The exhibition Das Bild hängt schief presents paintings by five artists from several generations. Their diverse inspirations, topics and influences open a variety of approaches to this particular medium and explore the constant renewing of its vocabulary.
Jérémy Demester (*1988, lives and works in Paris) combines pictorial and sculptural experiences with fundamental myths and symbols. His works often play with references to religious and esoteric symbolism or alchemic theories. The paintings shown in the exhibition result from intensive movement and show a tormented energy. Pigments and other materials are randomly mixed and applied onto the canvas, then Demester instructs an assistant to lift up the stretcher, carry and move the canvas with him until the point of exhaustion. The floating compositions evolve out of these movements and this dialogue, and withdraw from the direct control of the artist.

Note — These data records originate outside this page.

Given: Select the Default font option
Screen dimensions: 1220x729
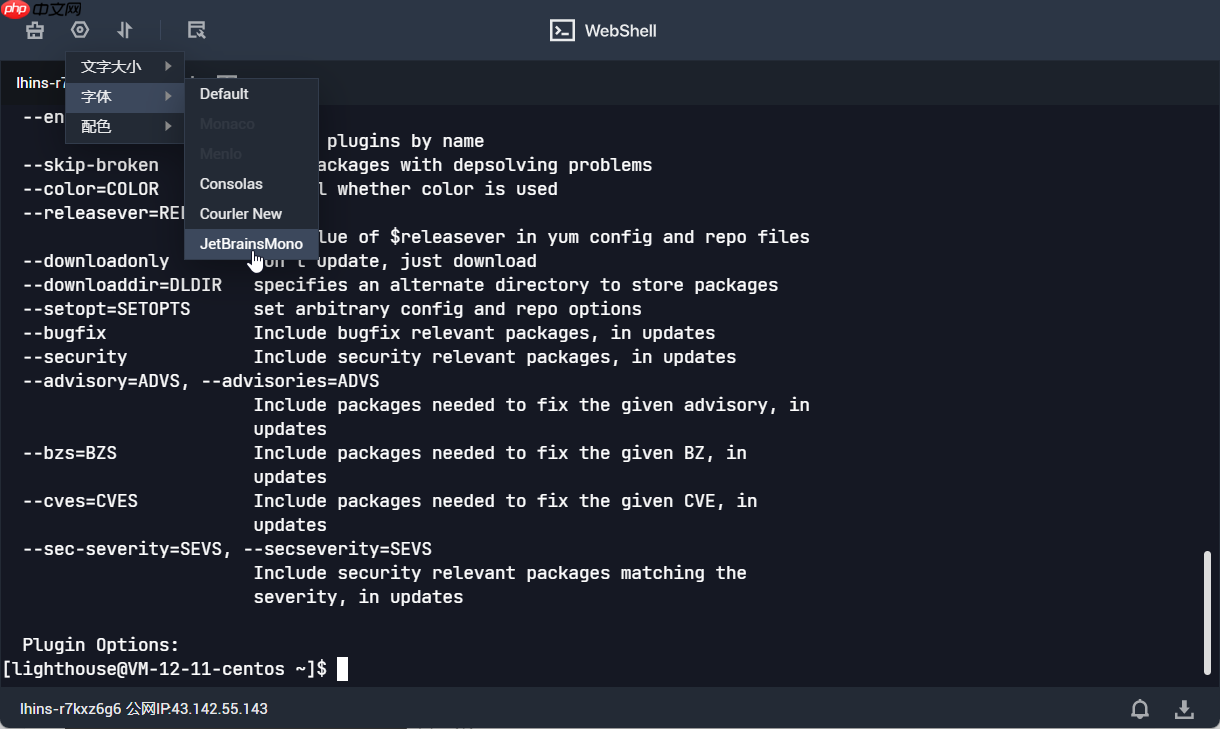Looking at the screenshot, I should coord(224,94).
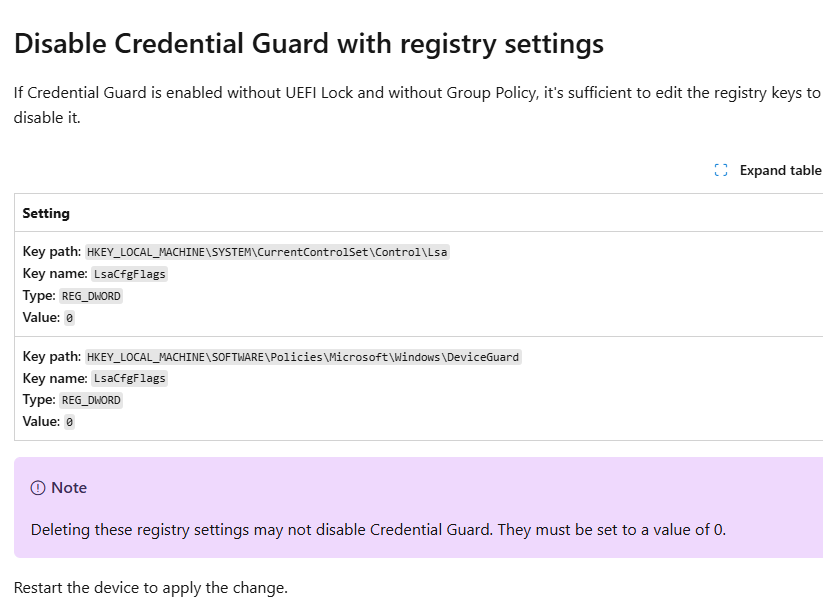Click the second row LsaCfgFlags key name
Screen dimensions: 823x610
point(129,378)
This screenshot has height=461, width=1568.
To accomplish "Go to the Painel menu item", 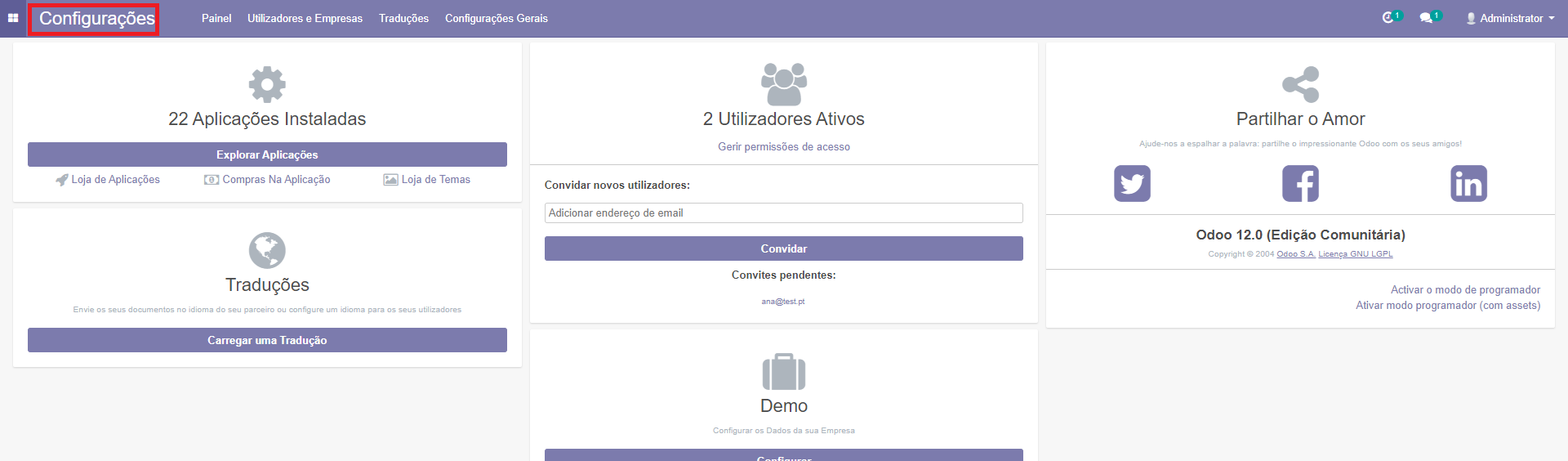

Unshapely formation, without any straight margin, often in jarring neon colours characterise the works by Jeremy DePrez (*1983, lives and works in Houston, TX). At first sight, given their sharply cut shapes and solid colours, his paintings appear as computer generated, randomly calculated areas. In fact, they are inspired by three-dimensional objects. Moulded lumps of artificial clay, but also everyday items like Post-its, socks or men's shirts serve as a reference for these works made with acrylic and modeling paste. They seem wadded or crumpled and stretched again, form creases and kinks. DePrez examines the effect that the objects create when looked at in order to copy it onto the two-dimensional format.
Heike-Karin Föll (*1967, lives and works in Berlin) calls her reduced, delicate compositions on canvas Iconic Signature Series. The lines and dashes in her paintings indeed remind of diverse handwritings: here impulsive, there restrained or even calligraphic. Föll paints with branches and leaves, she sprays and spits. She uses adhesive letters and numbers, text pages or removes part of the canvas – so called coffee-cup-holes. Thus, Föll creates works whose image structure is constantly challenged or concentrated and in this way develop a specific dynamic.
Jackie Grosvenor's (lives and works in Long Island and the Florida Keys) small-scaled paintings range between abstract and figurative elements. The viewer recognizes butterflies, landscapes or flowers, yet all of these motifs are constantly alienated and abstracted. Inspired by her immediate natural environment – plants, animals and landscapes, but also music – Grosvenor creates personal works titled Kinchō (jap. ”tension“) or Eikaku (jap. ”acute angle“).
Simple, geometric forms and vibrant colours define Raphaela Simon's (*1986, lives and works in Düsseldorf) canvases. Simon gives her paintings concise titles like Gerät (ger. ”apparatus“), Schlafsack (ger. ”sleeping bag“) or Aufgeräumt (ger. ”tidy“). She reduces the single work to a first association, a key word. This provides the works with a symbolical character that makes them appear like icons. Thus, the artist creates a contrast to the actual size of her works and the highly charged medium painting. Simon studied with Peter Doig at the Academy of Arts Düsseldorf and in the class of Günther Förg at the Academy of Fine Arts Munich.